Update, 6 p.m. June 26: City College of San Francisco plans to offer its new 16-unit Cantonese Certificate of Achievement program in the 2024-25 academic year, the president of the board of trustees announced Tuesday.
“We need this certificate so that we can train the next generation of public safety, health care, and social workers that can serve and build trust with the Chinese community,” said President Alan Wong, an advocate for Cantonese-language courses at the school, in a press statement.
Advocates pushed for the 16-unit certificate because it will meet requirements for state funding, which the program needs to stay afloat. Cantonese courses at CCSF were previously on the chopping block due to limited funding, even though Cantonese is the most commonly spoken Chinese language throughout the Bay Area.

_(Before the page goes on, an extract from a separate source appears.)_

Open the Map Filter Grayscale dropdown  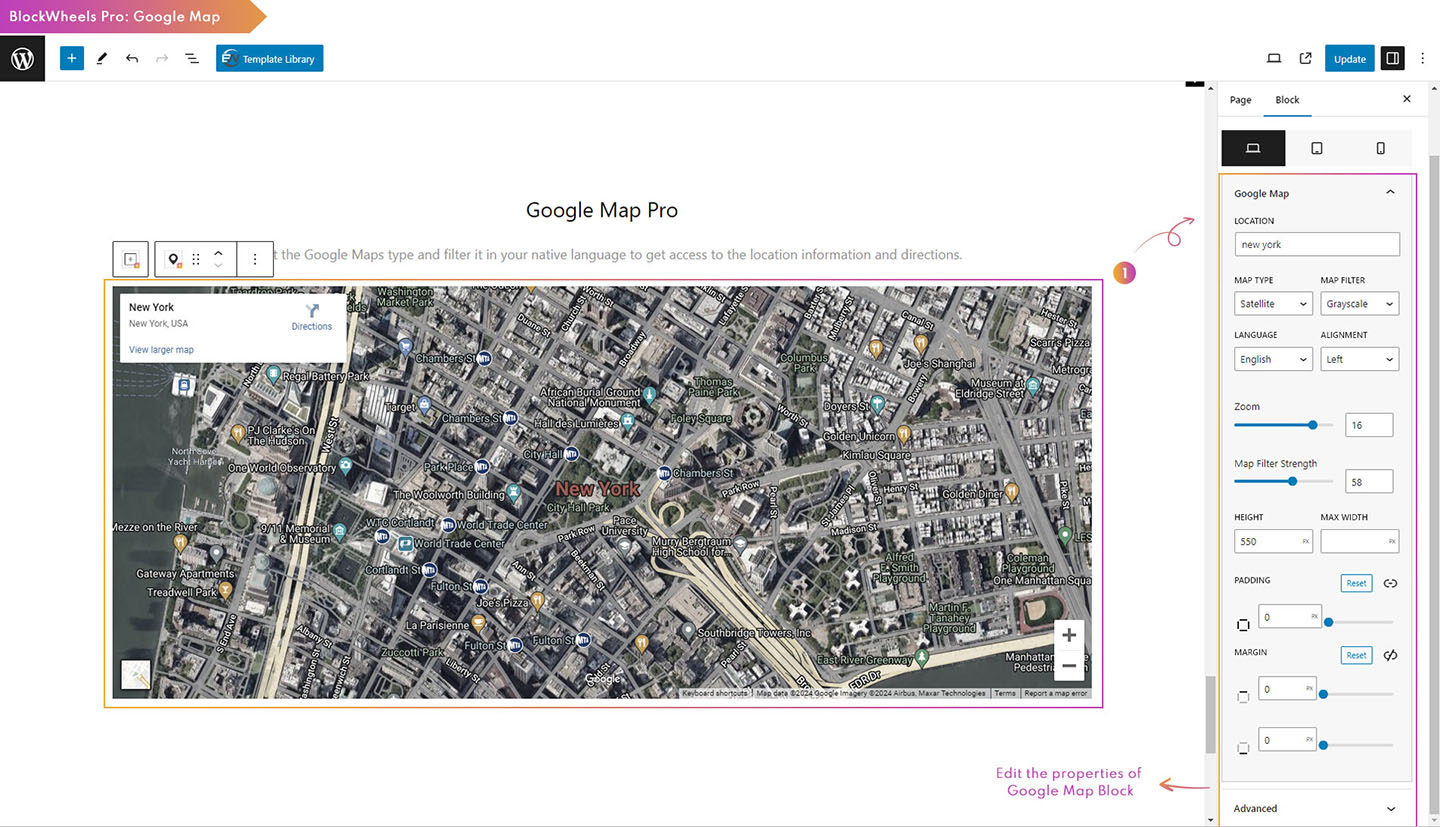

CCSF only currently offers four conversational courses in the Cantonese curriculum and employs just one part-time Cantonese instructor.
The new 16-unit program was initially slated to begin in the coming academic year. But to the dismay of advocates, some school officials successfully pushed to delay the launch of the expanded program, arguing that necessary resources wouldn’t be available in time.

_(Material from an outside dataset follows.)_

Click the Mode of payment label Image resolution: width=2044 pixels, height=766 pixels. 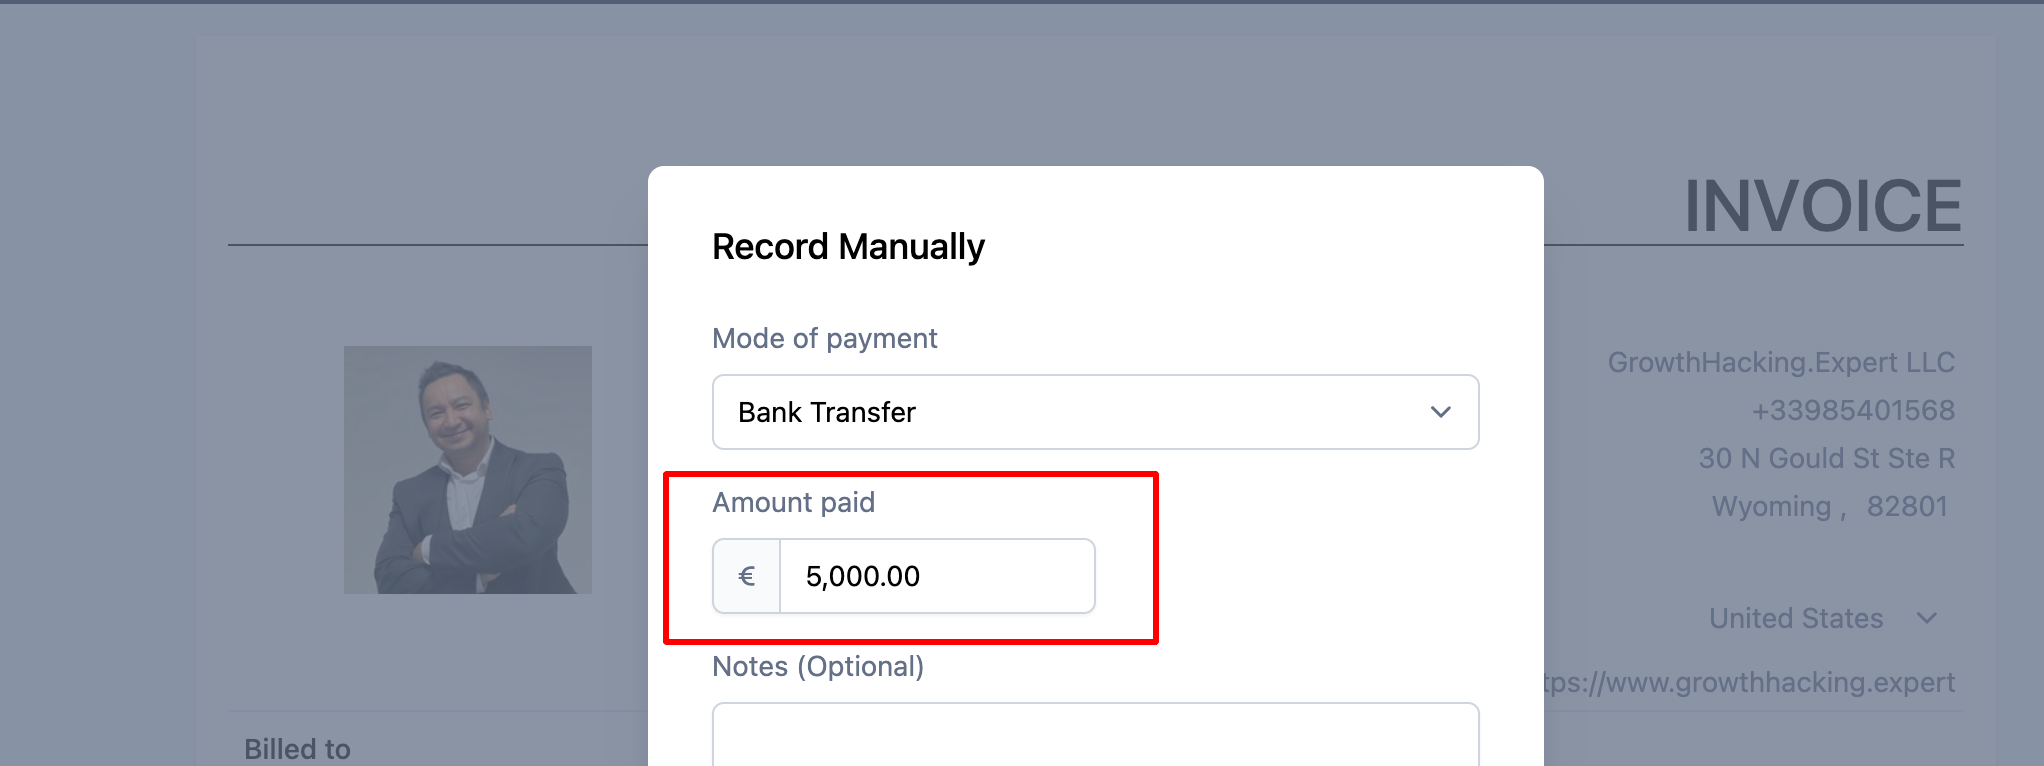(x=824, y=338)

“The community celebrated the Cantonese certificate after the Board of Trustees voted to move it forward and were all shocked to see it get pulled,” Wong said. “It was unfair and unjust and we need to rebuild the trust with our Chinese community.”
Original story, 4 p.m., June 21: City College of San Francisco is pulling a Cantonese certificate program after the school’s Board of Trustees approved the 16-unit course sequence last November.

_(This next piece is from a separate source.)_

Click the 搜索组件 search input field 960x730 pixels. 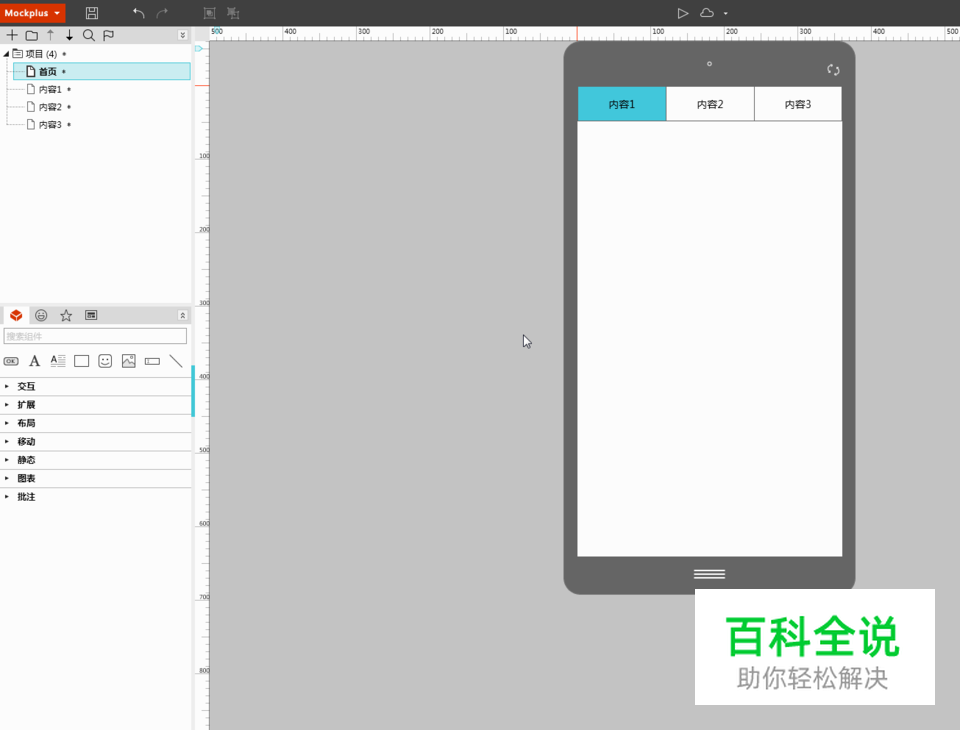pyautogui.click(x=95, y=337)
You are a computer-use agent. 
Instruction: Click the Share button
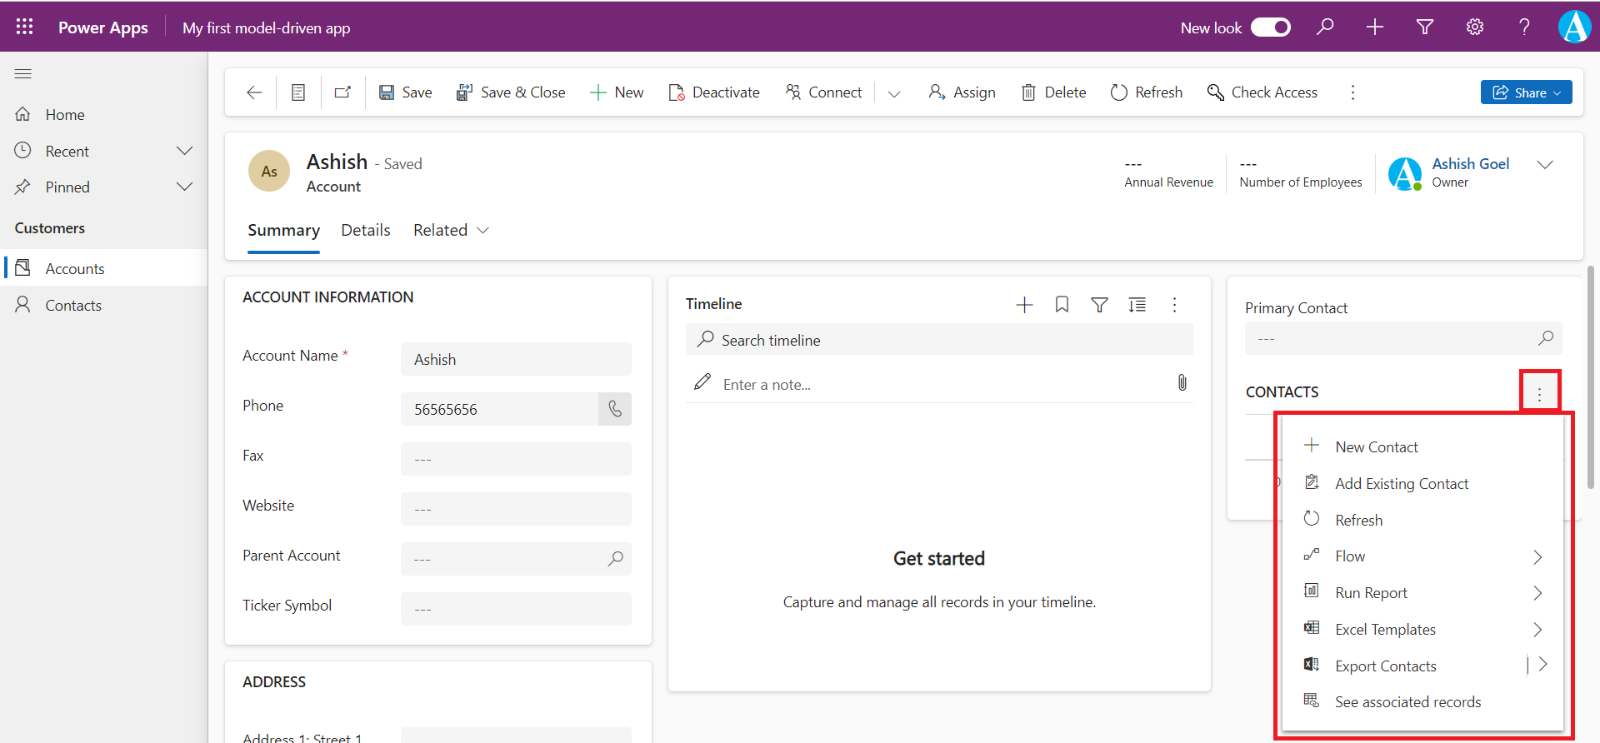pyautogui.click(x=1525, y=92)
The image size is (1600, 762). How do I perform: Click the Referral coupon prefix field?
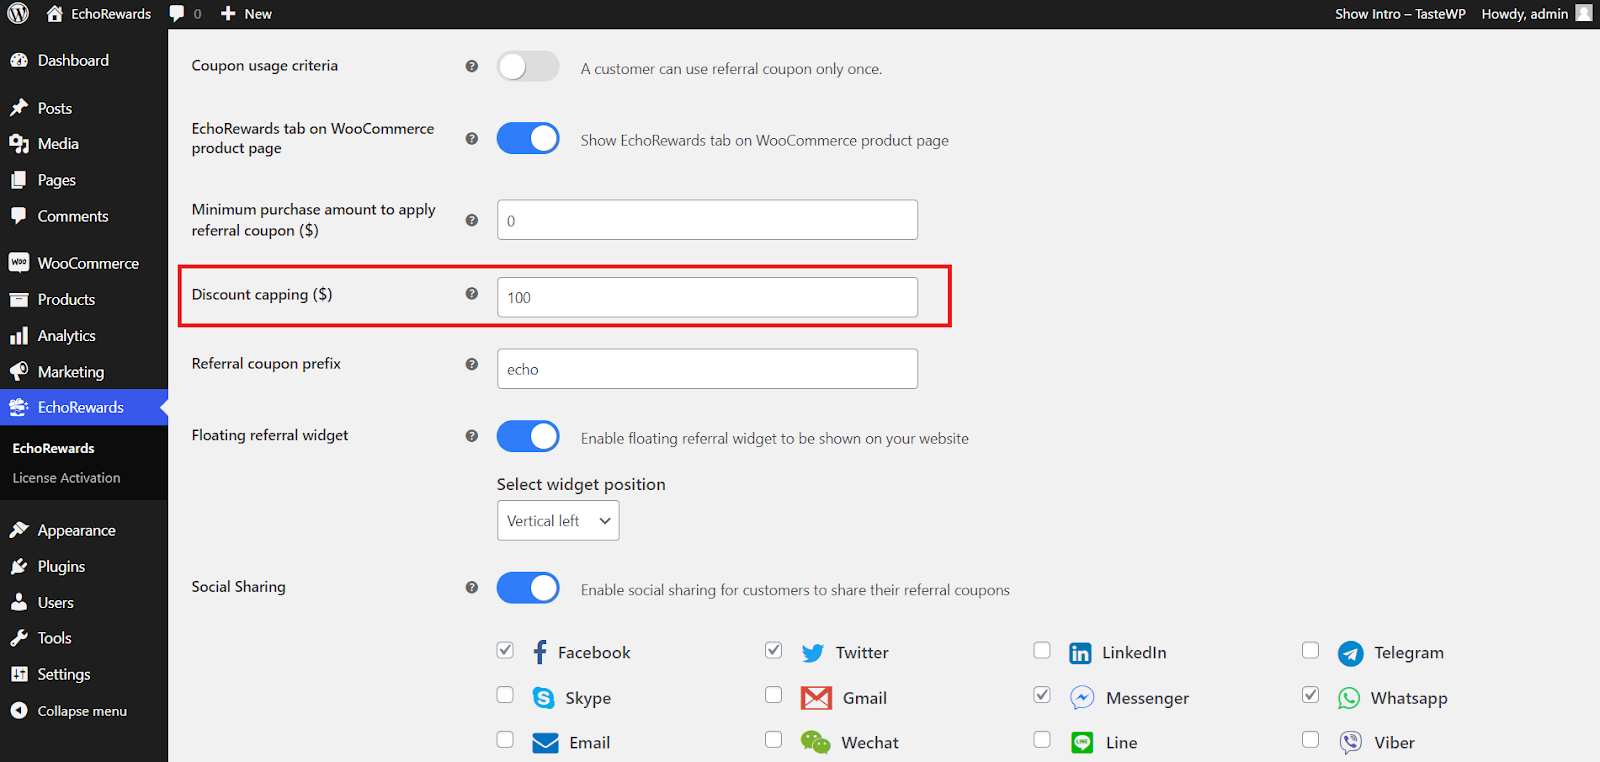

The reversal follows a long battle to preserve CCSF courses on the language spoken by many Chinese immigrants in the Bay Area. A nine-unit Cantonese certificate program is still on track for approval, but the larger 16-unit course series has been reverted to draft status.
“Having Cantonese education in San Francisco is not just about preserving a language or culture or history,” City College Board President Alan Wong told KQED. “We need to be able to ensure that we have the next generation of public contact workers that are able to speak Cantonese and be able to support the seniors and elders and in the immigrant community that speak Cantonese.”